Quantized Models for Phi 3.5 Mini Instruct

  1. [Base Model] microsoft/Phi-3.5-mini-instruct
  2. [AWQ] flowaicom/Flow-Judge-v0.1-AWQ
  3. [FP8 KV] RedHatAI/Phi-3.5-mini-instruct-FP8-KV
  4. [ONNX INT4] nvidia/Phi-3.5-mini-Instruct-ONNX-INT4

Quantized Models for Llama-3.2-1B-Instruct

  1. [Base Model] meta-llama/Llama-3.2-1B-Instruct
  2. [AWQ] ciCic/llama-3.2-1B-Instruct-AWQ
  3. [GPTQ INT4] Almheiri/Llama-3.2-1B-Instruct-GPTQ-INT4
  4. [GPTQ INT8] clowman/Llama-3.2-1B-Instruct-GPTQ-Int8
  5. [FP8 KV] amd/Llama-3.2-1B-Instruct-FP8-KV

Quantized Models for Llama-3.2-3B-Instruct

  1. [Base Model] meta-llama/Llama-3.2-3B-Instruct
  2. [AWQ] clowman/Llama-3.2-3B-Instruct-AWQ-Int4
  3. [GPTQ INT4] fbaldassarri/meta-llama_Llama-3.2-3B-Instruct-auto_gptq-int4-gs128-asym
  4. [GPTQ INT8] clowman/Llama-3.2-3B-Instruct-GPTQ-Int8
  5. [FP8 KV] amd/Llama-3.2-3B-Instruct-FP8-KV

Quantized Models for Qwen2.5-7B-Instruct

  1. [Base Model] Qwen/Qwen2.5-7B-Instruct
  2. [AWQ] Qwen/Qwen2.5-7B-Instruct-AWQ
  3. [GPTQ Int4] Qwen/Qwen2.5-7B-Instruct-GPTQ-Int4
  4. [GPTQ Int8] Qwen/Qwen2.5-7B-Instruct-GPTQ-Int8

Quantized Models for Falcon3-7B-Instruct

  1. [Base Model] tiiuae/Falcon3-7B-Instruct
  2. [GPTQ Int4] tiiuae/Falcon3-7B-Instruct-GPTQ-Int4
  3. [GPTQ Int8] tiiuae/Falcon3-7B-Instruct-GPTQ-Int8
  4. [AWQ] tiiuae/Falcon3-7B-Instruct-AWQ

Step 1. Set up the endpoint config to your model

Fill in your API endpoint in config/api_config.yaml. We support OpenAI compatible API server.
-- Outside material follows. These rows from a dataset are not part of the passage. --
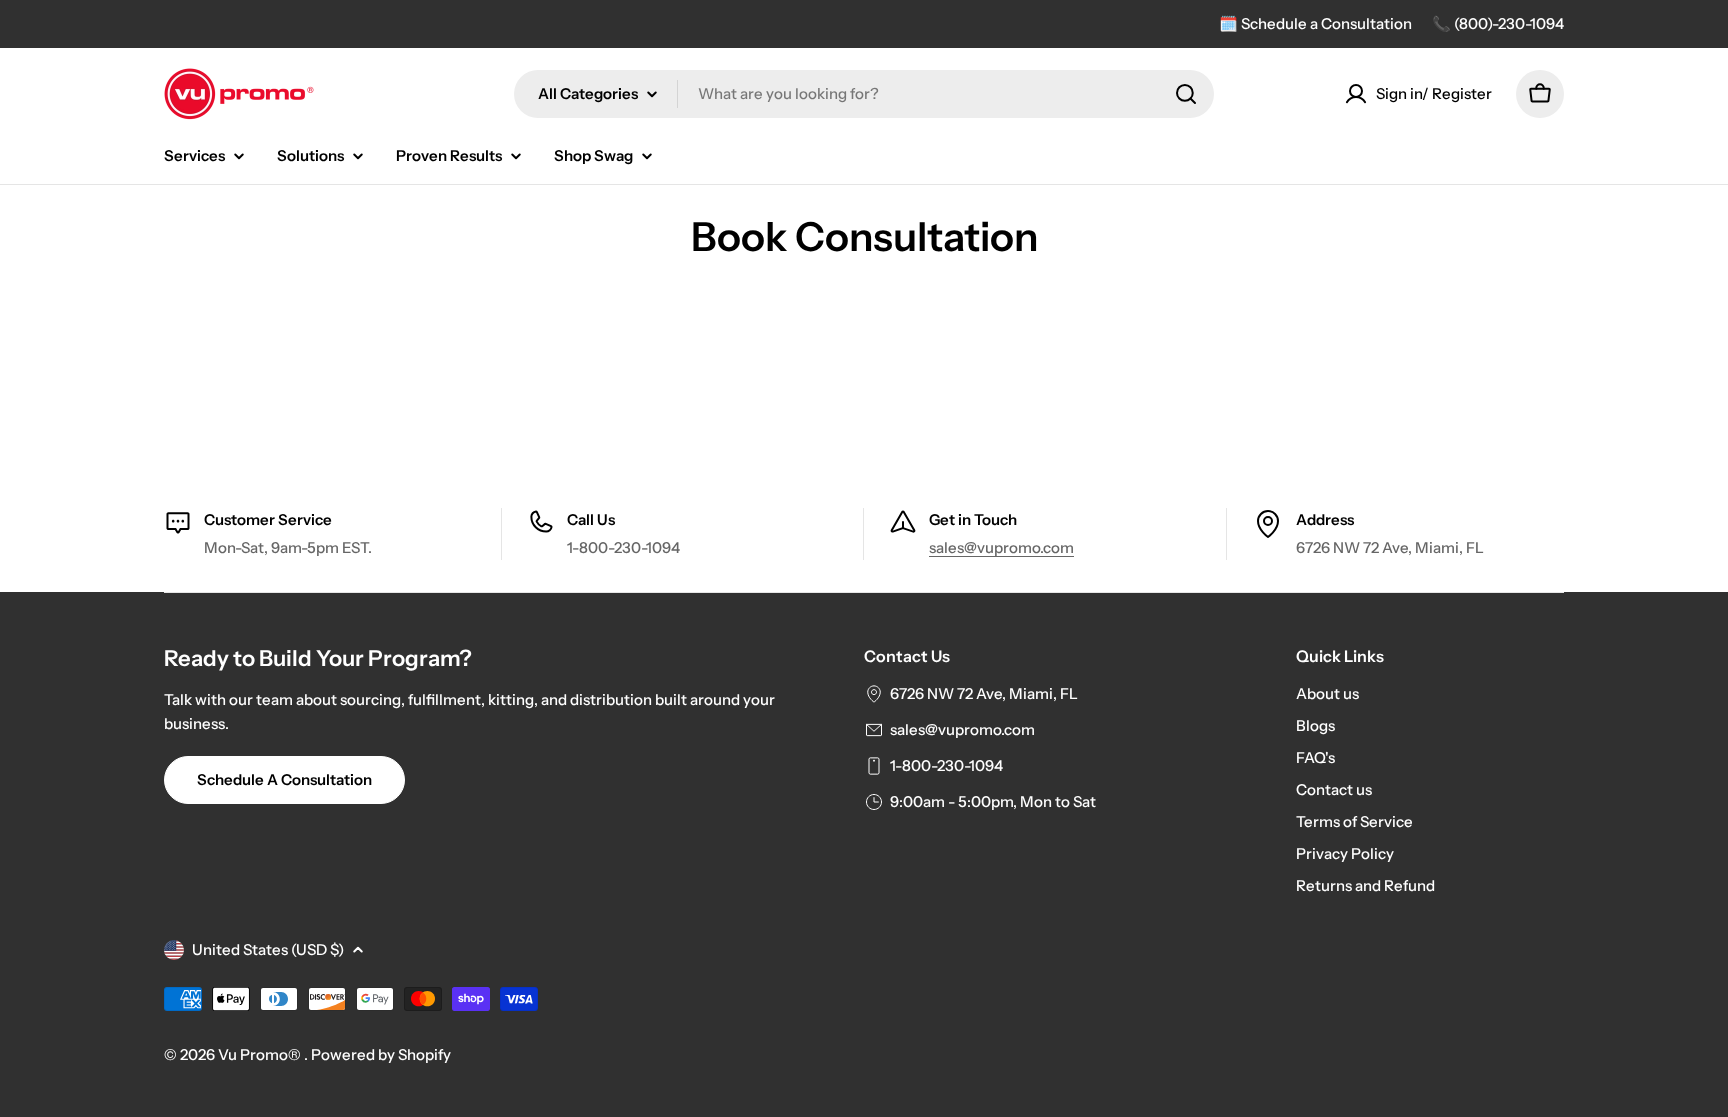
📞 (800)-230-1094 (1498, 23)
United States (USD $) (268, 949)
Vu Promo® (261, 1054)
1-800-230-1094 (946, 765)
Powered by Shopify (381, 1054)
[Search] (1186, 94)
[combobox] (864, 94)
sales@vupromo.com (1001, 547)
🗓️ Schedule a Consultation (1315, 23)
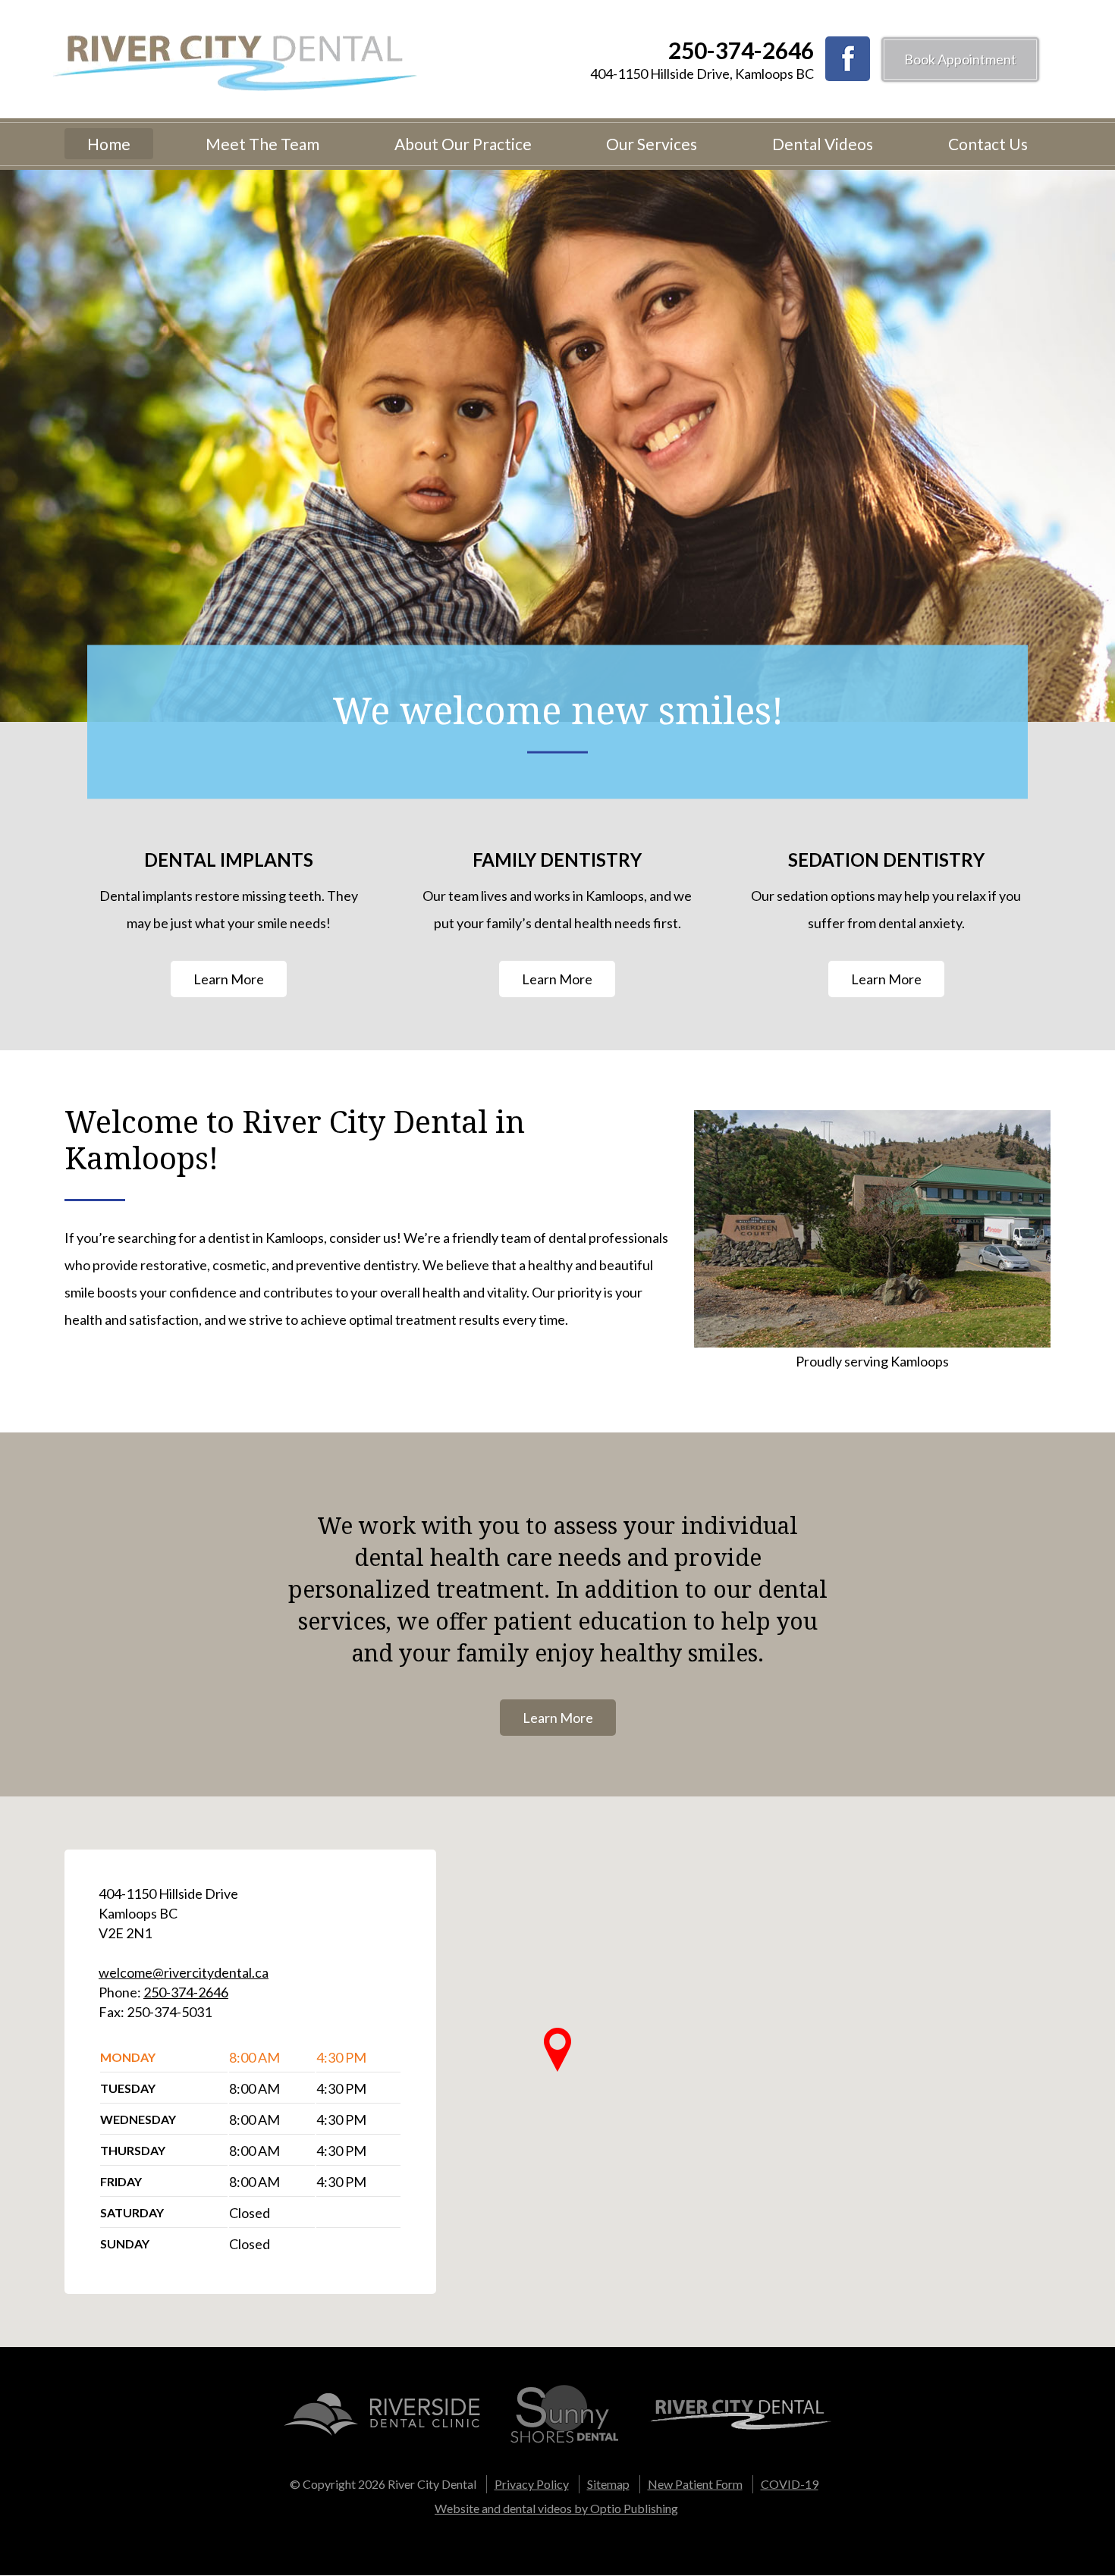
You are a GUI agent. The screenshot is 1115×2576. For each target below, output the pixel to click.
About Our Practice (463, 143)
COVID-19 (789, 2484)
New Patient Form (695, 2484)
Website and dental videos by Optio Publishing (556, 2508)
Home (108, 143)
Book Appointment (960, 59)
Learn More (228, 979)
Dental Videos (822, 143)
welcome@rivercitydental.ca (184, 1972)
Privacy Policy (532, 2484)
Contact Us (988, 143)
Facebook (847, 58)
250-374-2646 (741, 50)
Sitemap (608, 2484)
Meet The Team (262, 143)
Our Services (651, 143)
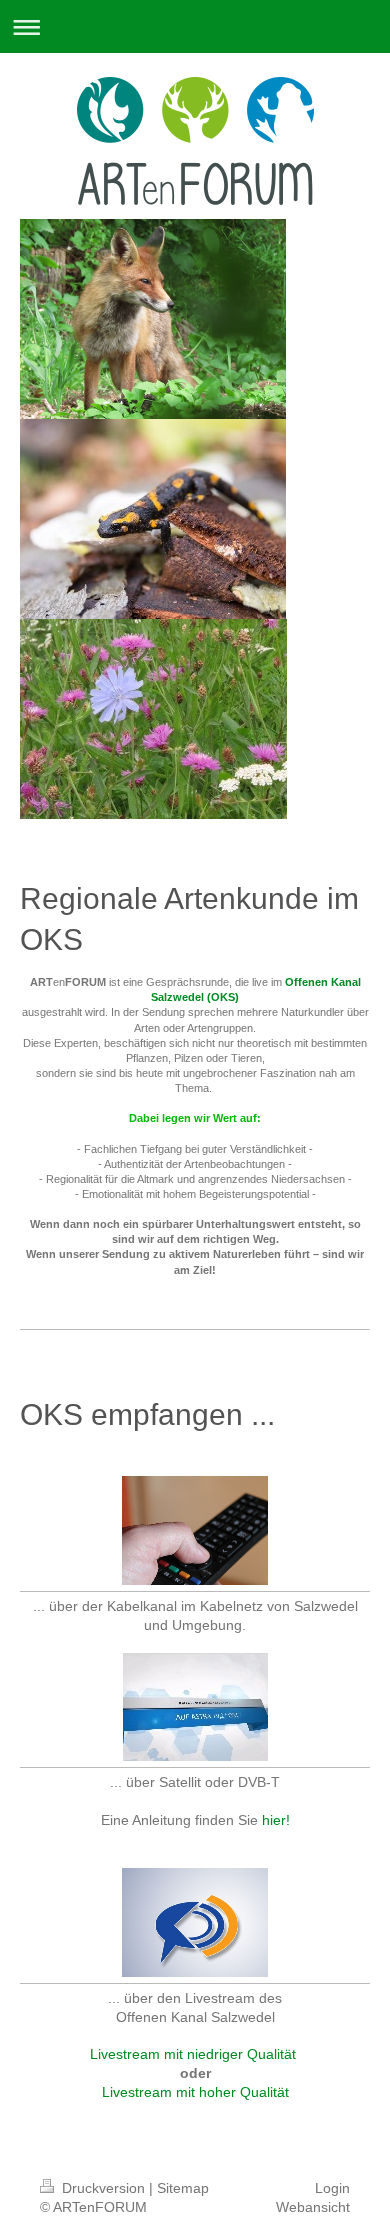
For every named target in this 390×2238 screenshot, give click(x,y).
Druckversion (103, 2188)
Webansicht (313, 2207)
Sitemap (183, 2188)
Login (332, 2188)
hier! (276, 1820)
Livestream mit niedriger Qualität (193, 2054)
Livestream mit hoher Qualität (195, 2092)
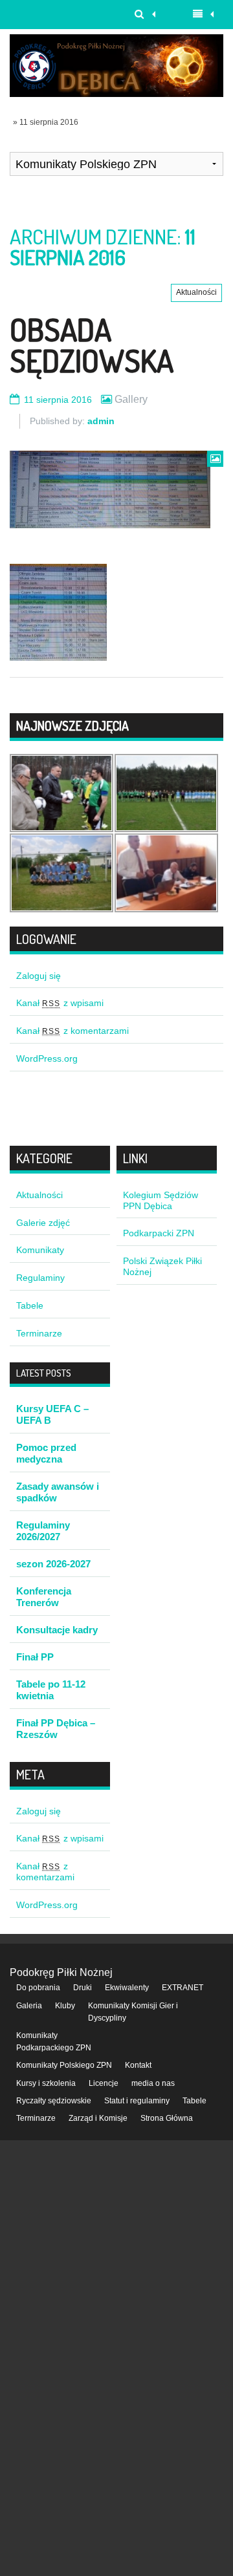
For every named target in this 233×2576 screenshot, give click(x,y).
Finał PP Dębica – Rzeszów (55, 1728)
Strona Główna (166, 2118)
You can specify parallel to indicate the number of concurrent API requests (default: 1).

# example
gpt-3.5-turbo-0125:
    model_name: gpt-3.5-turbo-0125
    endpoints: null
    api_type: openai
    parallel: 8

[YOUR-MODEL-NAME]:
    model_name: [YOUR-MODEL-NAME]
    endpoints:
        - api_base: [YOUR-ENDPOINT-URL]
          api_key: [YOUR-API-KEY]
    api_type: openai
    parallel: 8

You may use inference engine such as Latest TGI version or vLLM or SGLang to host your model with an OpenAI compatible API server.

TGI Quick start

hf_pat=
model=
volume=/path/to/cache
port=1996

huggingface-cli download $model
sudo docker run --gpus 8 -e HUGGING_FACE_HUB_TOKEN=$hf_pat --shm-size 2000g -p $port:80 -v $volume:/data ghcr.io/huggingface/text-generation-inference:2.0.4 --model-id $model --max-input-length 8192 --max-batch-total-tokens 8193 --max-batch-prefill-tokens 8193 --max-total-tokens 8193

Step 2. Generate Model Answers

In config/gen_answer_config.yaml, add your model name in model_list.

bench_name: arena-hard-v0.1
temperature: 0.0
max_tokens: 4096
num_choices: 1


model_list:
  - [YOUR-MODEL-NAME]

Run the command to generate answers:

python gen_answer.py

Caching feature is implemented. The code will skip generating an answer when there is already an existing answer/judgment to the same prompt.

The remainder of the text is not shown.